CenterForOpenScience / pydocx

An extendable docx file format parser and converter
Other
186 stars 55 forks source link

Hyperlink imports as strong tag instead of anchor tag #201

Open winhamwr opened 8 years ago

winhamwr commented 8 years ago

I'm unsure of the exact cause, but attached .docx has a hyperlink around the text http://translate.google.com/#, but when run through pydocx, the resulting HTML is just surrounded in strong tags instead of an anchor tag.
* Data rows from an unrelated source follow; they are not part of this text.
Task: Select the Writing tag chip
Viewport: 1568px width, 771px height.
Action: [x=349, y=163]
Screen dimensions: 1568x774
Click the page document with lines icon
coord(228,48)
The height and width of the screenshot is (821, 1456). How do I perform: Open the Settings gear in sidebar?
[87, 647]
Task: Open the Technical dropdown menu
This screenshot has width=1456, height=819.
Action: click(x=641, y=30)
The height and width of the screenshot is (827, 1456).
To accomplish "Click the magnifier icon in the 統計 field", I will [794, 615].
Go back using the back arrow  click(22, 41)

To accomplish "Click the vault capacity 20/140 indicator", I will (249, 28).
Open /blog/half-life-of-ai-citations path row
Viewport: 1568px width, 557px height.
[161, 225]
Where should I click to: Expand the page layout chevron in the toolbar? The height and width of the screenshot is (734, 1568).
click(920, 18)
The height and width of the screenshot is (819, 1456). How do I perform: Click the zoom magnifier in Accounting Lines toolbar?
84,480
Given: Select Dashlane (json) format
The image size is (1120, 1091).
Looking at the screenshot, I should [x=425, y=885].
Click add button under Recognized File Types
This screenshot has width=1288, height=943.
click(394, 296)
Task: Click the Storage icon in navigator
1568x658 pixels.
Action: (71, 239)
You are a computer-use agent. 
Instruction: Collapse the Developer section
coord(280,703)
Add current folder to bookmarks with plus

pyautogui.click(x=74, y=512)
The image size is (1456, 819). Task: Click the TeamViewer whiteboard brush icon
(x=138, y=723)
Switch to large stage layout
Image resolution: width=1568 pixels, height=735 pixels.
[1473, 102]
Interestingly, if I open the file in Open Office and save it again, the internal structure changes and running the resulting file through pydocx results in correct behavior. hyperlink_did_not_translate.docx

kylegibson commented 8 years ago

Ugh. This is because the instrText is spread out over several nodes. I made the assumption that this would not happen, because it's silly:

      <w:r>
        <w:instrText xml:space="preserve"> HYPERLINK "</w:instrText>
      </w:r>
      <w:r w:rsidRPr="00710528">
        <w:instrText>http://translate.google.com/#</w:instrText>
      </w:r>
      <w:r>
        <w:instrText xml:space="preserve">" </w:instrText>
      </w:r>

PyDocX only handles the instrText HYPERLINK if it is formatted like this:

      <w:r>
        <w:instrText xml:space="preserve"> HYPERLINK "http://translate.google.com/#"</w:instrText>
      </w:r>

I suspect it's happening because of the # in the URL. Maybe word sees this as a special character.